Say, we have a function $f\in C^1(\mathbb R^2, \mathbb R^2)$ such that $\operatorname{div}f=0$. According to the divergence theorem the flux through the boundary surface of any solid region equals zero.
So for $f(x,y)=(y^2,x^2)$ the flux through the boundary surface on the picture (sorry for its thickness, please treat it as a line) is zero.
The result (if I interpret the theorem correctly) seems to be quite surprising.
It looks like can also get non-zero flux by zero divergence. For example, $$g(x,y)=(-\frac{x}{x^2+y^2},-\frac{y}{x^2+y^2})$$ (see the next picture) has $\operatorname{div}g=0$ yet the flux is clearly negative.
The function $g$ isn't continuous at $(0,0)$ and therefore not $C^1$.
My first question is: are there any other cases where divergence is zero yet the flux isn't?
The reasons I'm asking is the exercise I came across:
Compute the surface integral
$$\int_{U}F \cdot dS$$
where $F(x,y)=(y^3, z^3, x^3)$ and $U$ is the unit sphere.

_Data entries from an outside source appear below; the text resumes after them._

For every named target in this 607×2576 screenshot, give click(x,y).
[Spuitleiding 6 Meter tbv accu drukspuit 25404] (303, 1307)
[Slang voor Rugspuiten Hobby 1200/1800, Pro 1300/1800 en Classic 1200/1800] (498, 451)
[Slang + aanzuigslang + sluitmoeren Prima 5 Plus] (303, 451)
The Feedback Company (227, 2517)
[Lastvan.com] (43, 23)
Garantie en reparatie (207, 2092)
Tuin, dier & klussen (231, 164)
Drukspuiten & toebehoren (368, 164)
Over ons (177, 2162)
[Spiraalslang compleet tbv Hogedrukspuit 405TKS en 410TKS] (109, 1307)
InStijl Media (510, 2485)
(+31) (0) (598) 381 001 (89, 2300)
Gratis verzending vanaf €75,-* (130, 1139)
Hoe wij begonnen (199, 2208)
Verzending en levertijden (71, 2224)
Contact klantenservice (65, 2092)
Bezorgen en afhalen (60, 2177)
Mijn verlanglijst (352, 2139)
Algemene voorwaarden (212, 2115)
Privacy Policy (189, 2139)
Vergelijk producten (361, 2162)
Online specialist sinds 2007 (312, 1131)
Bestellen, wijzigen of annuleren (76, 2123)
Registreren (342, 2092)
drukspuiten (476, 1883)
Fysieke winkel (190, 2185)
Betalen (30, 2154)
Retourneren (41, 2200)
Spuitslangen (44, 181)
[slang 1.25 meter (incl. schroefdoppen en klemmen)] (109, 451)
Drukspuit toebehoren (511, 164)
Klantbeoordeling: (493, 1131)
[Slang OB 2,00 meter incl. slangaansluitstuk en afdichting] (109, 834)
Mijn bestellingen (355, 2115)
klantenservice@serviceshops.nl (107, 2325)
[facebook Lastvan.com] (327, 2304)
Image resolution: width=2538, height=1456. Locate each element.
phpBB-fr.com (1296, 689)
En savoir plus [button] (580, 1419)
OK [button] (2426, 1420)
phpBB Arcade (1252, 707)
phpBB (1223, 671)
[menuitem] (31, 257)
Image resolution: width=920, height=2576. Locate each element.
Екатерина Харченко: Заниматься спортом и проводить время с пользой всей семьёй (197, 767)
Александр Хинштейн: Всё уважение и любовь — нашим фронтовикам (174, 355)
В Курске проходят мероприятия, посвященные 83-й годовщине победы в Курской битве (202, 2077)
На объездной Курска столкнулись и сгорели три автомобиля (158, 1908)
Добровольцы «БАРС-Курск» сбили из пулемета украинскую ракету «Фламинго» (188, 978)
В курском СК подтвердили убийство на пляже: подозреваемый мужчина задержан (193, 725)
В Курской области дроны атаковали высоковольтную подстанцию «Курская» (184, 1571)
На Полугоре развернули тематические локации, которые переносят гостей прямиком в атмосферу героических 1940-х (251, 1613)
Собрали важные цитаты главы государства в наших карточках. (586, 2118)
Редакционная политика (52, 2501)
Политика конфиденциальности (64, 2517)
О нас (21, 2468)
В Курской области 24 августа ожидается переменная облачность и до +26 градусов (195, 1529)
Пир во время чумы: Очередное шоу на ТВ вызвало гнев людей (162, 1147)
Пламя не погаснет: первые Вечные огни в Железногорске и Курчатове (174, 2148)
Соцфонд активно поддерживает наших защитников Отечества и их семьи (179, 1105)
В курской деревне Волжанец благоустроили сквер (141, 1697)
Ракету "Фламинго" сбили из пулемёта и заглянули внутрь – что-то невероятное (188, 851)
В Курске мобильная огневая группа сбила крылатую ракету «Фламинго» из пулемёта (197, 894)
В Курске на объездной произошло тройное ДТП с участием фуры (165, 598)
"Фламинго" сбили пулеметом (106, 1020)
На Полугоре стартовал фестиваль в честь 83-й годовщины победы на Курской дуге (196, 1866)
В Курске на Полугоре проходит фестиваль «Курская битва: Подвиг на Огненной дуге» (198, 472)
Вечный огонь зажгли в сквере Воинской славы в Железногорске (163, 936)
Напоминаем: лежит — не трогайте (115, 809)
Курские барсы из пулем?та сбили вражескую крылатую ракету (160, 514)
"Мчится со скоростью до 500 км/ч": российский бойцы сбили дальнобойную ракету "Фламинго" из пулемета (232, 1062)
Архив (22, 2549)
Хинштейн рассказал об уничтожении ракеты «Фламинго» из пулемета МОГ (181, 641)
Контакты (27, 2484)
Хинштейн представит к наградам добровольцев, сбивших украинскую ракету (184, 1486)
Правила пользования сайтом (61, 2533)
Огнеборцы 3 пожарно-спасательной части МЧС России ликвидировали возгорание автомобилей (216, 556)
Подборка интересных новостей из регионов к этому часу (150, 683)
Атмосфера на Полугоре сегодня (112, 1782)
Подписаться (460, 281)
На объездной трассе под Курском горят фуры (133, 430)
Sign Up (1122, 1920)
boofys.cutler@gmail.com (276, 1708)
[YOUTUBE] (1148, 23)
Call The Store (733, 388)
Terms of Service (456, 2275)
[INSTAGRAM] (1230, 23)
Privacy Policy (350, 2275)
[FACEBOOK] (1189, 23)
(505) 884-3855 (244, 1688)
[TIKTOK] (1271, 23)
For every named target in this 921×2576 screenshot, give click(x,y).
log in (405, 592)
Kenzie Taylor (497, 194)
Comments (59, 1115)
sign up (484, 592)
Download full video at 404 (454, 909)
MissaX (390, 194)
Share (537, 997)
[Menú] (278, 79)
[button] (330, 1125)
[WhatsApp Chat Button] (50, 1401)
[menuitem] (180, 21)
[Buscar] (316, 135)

I didn't expect the exercise to be doable mentally (by simply noting that $\operatorname{div}F=0$ and concluding the integral is zero) yet $F$ is clearly $C^1$ so the divergence theorem seems to be applicable. My second question is: am I overlooking something in the exercise?
Best Answer
The divergence theorem is a statement about 3-dimensional vector fields, the 2-dimensional version sometimes being called the normal version of Green's theorem. In your second example, the vector field
$$g(x,y) = \left( -\frac{x}{x^2+y^2}, -\frac{y}{x^2+y^2} \right)$$
is not even defined at the origin, which is why Green's theorem doesn't apply to it. In the final problem though, the vector field $F$ is well-defined (and $C^1$) everywhere on $\mathbb{R}^3$, so you can apply the divergence theorem, and conclude that the flux is $0$.